Sensory innervation is important for optimal tissue function and known to promote proliferation and to enhance wound healing of its target tissue. The presence of nerves in the TE cornea promoted greater epithelial stratification (up to twofold) and increased the number of keratocytes present within the stroma (
twofold) vs. noninnervated controls. To test the effect of nerves on wound healing in our system, epithelial wounds were created in TE corneas constructed with and without nerves and wound closure rates were measured. During the first 18 h, wound closure was faster in innervated corneal constructs, but had equalized by 24 h. Incorporation of bromodeoxyuridine (BrdU, a mitotic indicator) at 0, 6, and 24 h after wounding revealed that proliferation in innervated constructs was 2.5-fold greater in innervated constructs at all time points. This demonstrated that the presence of nerves in the TE cornea had a positive influence on the proliferation of epithelial cells and early epithelial wound healing.
CONCLUSIONS
We developed an in vitro model for studying innervation and nerve-target cell interactions and have demonstrated accurate key morphological and functional aspects of the nerves within this model. Whereas the addition of laminin and NGF promoted increased initial neurite outgrowth from the DRG into the TE cornea, the number of extending axons decreased over time. This loss of nerve outgrowth could be attributed to a lack of target tissue since addition of epithelial cells to the TE cornea reversed this trend, suggesting the target epithelial cells were essential for neuronal survival.
Whereas target tissues promote the survival of nerves, the sensory nerve supply in turn influences phenotypic characteristics important to the maintenance of a healthy tissue. As in the human cornea, TEM results demonstrate that nerve fibers invaginated individual epithelial cells in the TE cornea. Direct innervation might help modulate corneal responses to insult or injury. The presence of nerves in TE corneas promoted proliferation and enhanced the stratification of epithelial cells and resulted in a greater number of keratocytes within the stroma. In wounded TE corneas, innervation allowed significantly higher wound closure rates during the first 24 h of healing than noninnervated controls. However, there was no difference in the time for complete wound closure. Early enhanced resurfacing of the wound in the innervated TE corneas could be attributable to increased pressure exerted due to the increased epithelial cell proliferation, a phenomenon also observed in mouse corneal epithelium. The lack of a difference in the time for complete wound closure was likely due to the differential stratification of the epithelium. It has been shown that as epithelial cells stratify, their ability to migrate can decrease by as much as 50%. Therefore, cells from the less stratified epithelium of noninnervated constructs may have an increased ability to migrate, allowing for equal time for full wound closure, despite the initial enhanced wound closure of innervated TE corneas. To our knowledge, a 3-dimensional model for studying the relationship between nerves and their target cells has not been developed.

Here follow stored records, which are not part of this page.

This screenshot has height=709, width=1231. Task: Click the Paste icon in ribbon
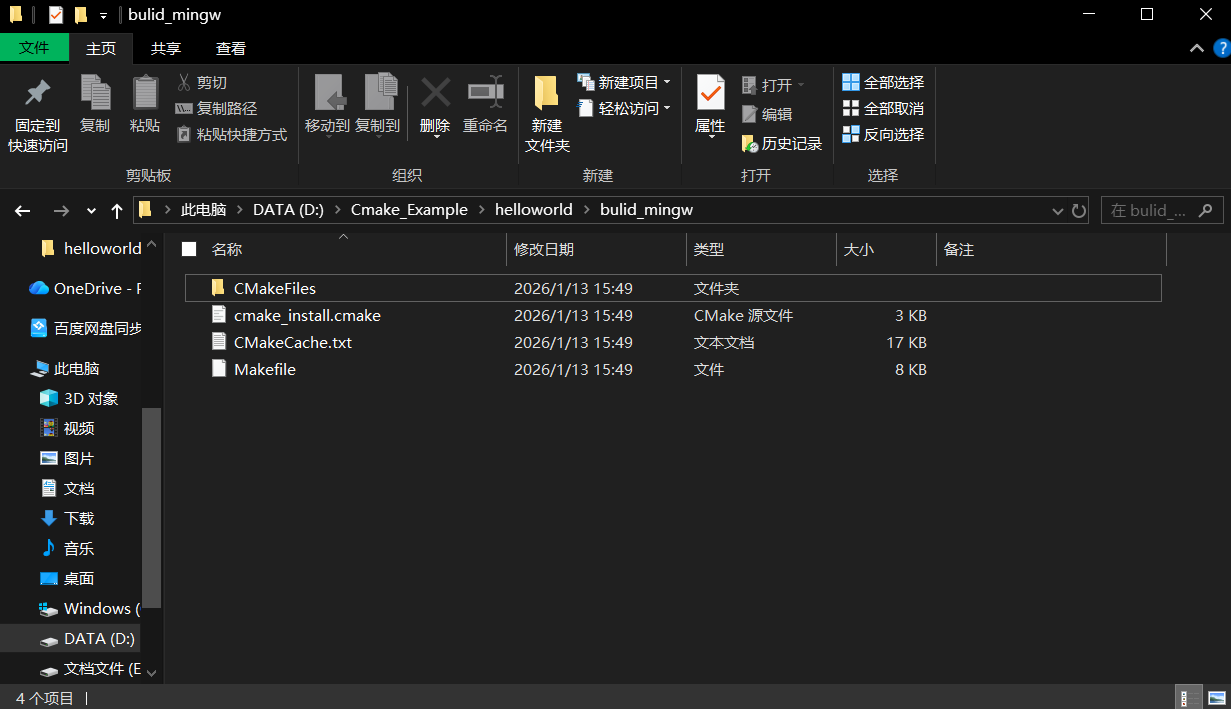pos(145,94)
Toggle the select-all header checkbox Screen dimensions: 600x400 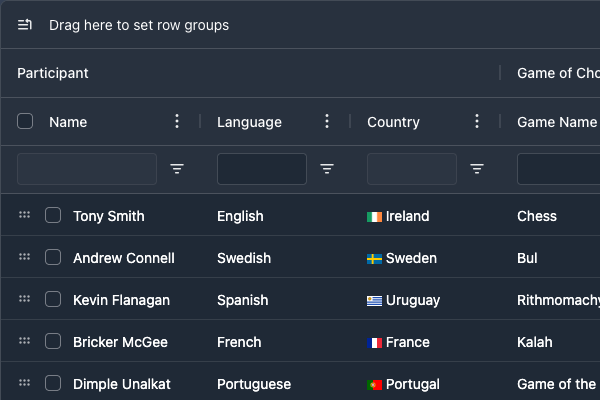(x=25, y=121)
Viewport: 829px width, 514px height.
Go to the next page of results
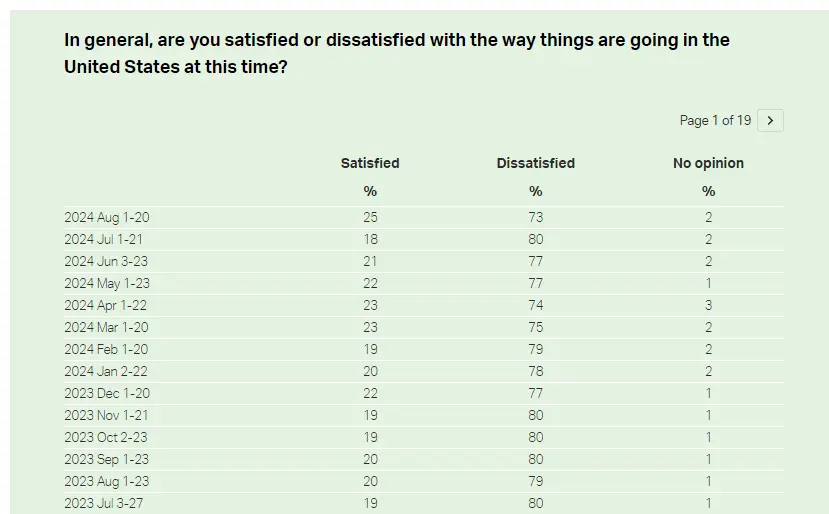point(770,121)
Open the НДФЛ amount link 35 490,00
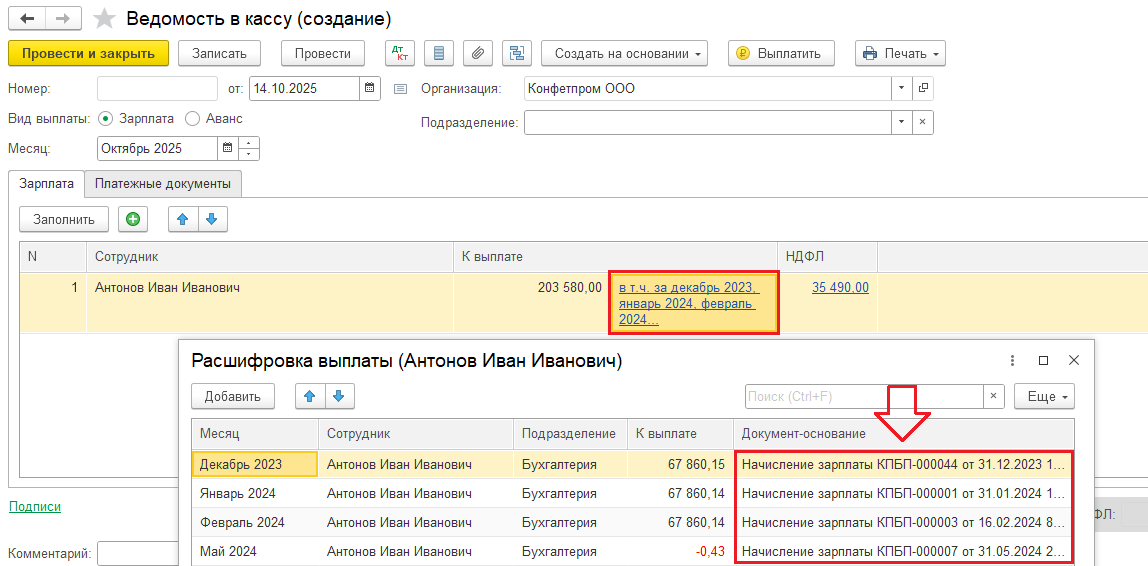1148x566 pixels. pos(840,287)
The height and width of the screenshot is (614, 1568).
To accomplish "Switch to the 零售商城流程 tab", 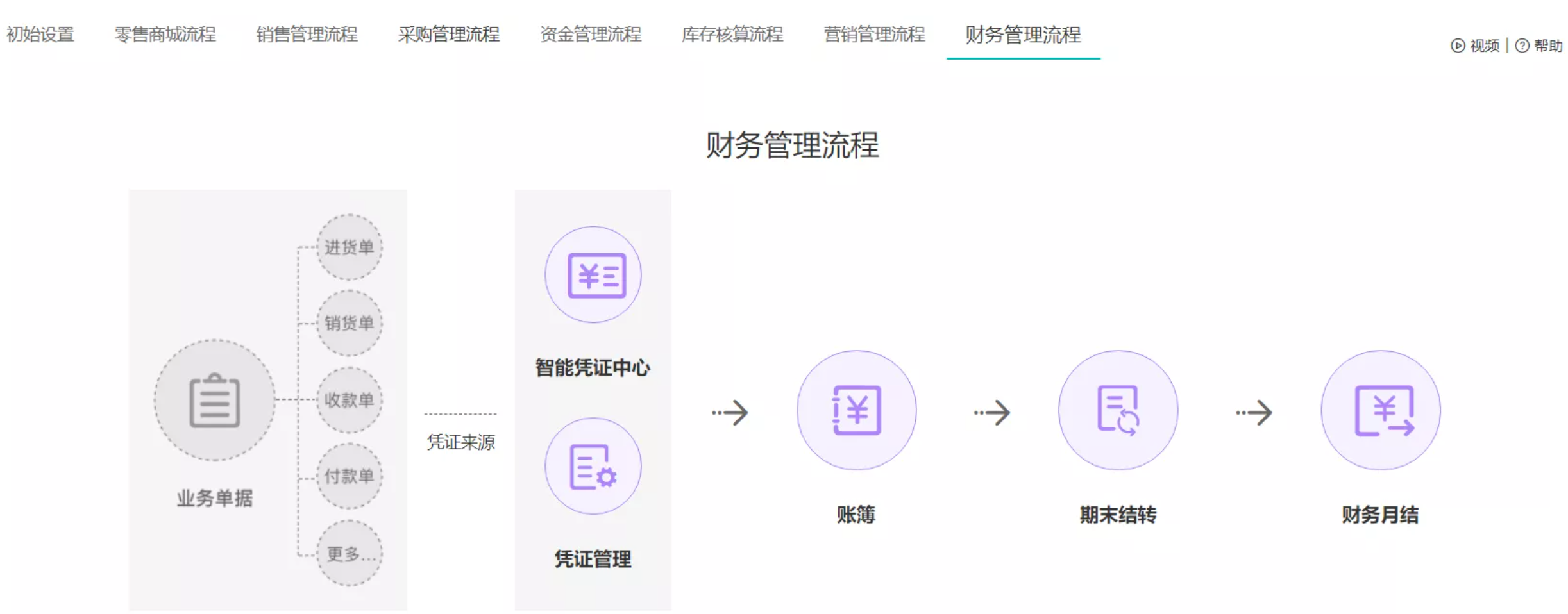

This model may provide an excellent in vitro system for investigating the complex pathways of communication between nerves and their target tissues.
Direct electrophysiological recording confirmed that in-grown nerve bundles were able to conduct APs. These APs exhibited configuration and amplitude similar to those recorded from native guinea pig cornea polymodal nociceptors, the most abundant class of neuron in the cornea. The generation of APs, which can trigger the release of SP, is important to corneal nerve function in the epithelium. SP stimulates corneal epithelial cell proliferation and migration and enhances wound healing. We triggered SP release in our innervated TE corneas by treatment with capsaicin and veratridine. Capsaicin is a neurotoxin that depletes SP from nerve terminal stores via an action potential-independent mechanism. Veratridine, however, causes SP release from nerve terminals by opening sodium channels and depolarizing the membrane. Sodium channel-dependent and independent mechanisms of SP release were observed in our model. Differential levels of neuropeptide release in response to treatment with capsaicin, veratridine, or drug vehicle may suggest that the nerves are able to distinguish among different chemicals. Similar to native nerve processes, the present results show that nerves growing into our TE corneas respond to chemical stimuli and contribute to the maintenance of the tissue.
In the short term, these functional, innervated corneas could be used as research models or as in vitro alternatives to animal-based eye tests for chemical or drug safety and efficacy testing. The Draize and the low-volume eye test are rabbit ocular irritancy tests used for measuring potential ocular toxicity. Differences in ocular irritancy are related to differences in the extent of initial injury. The degree of cell death, levels of neurotransmitter release, and the AP response could all be used to ascertain the toxicity of potential ocular irritants in our model.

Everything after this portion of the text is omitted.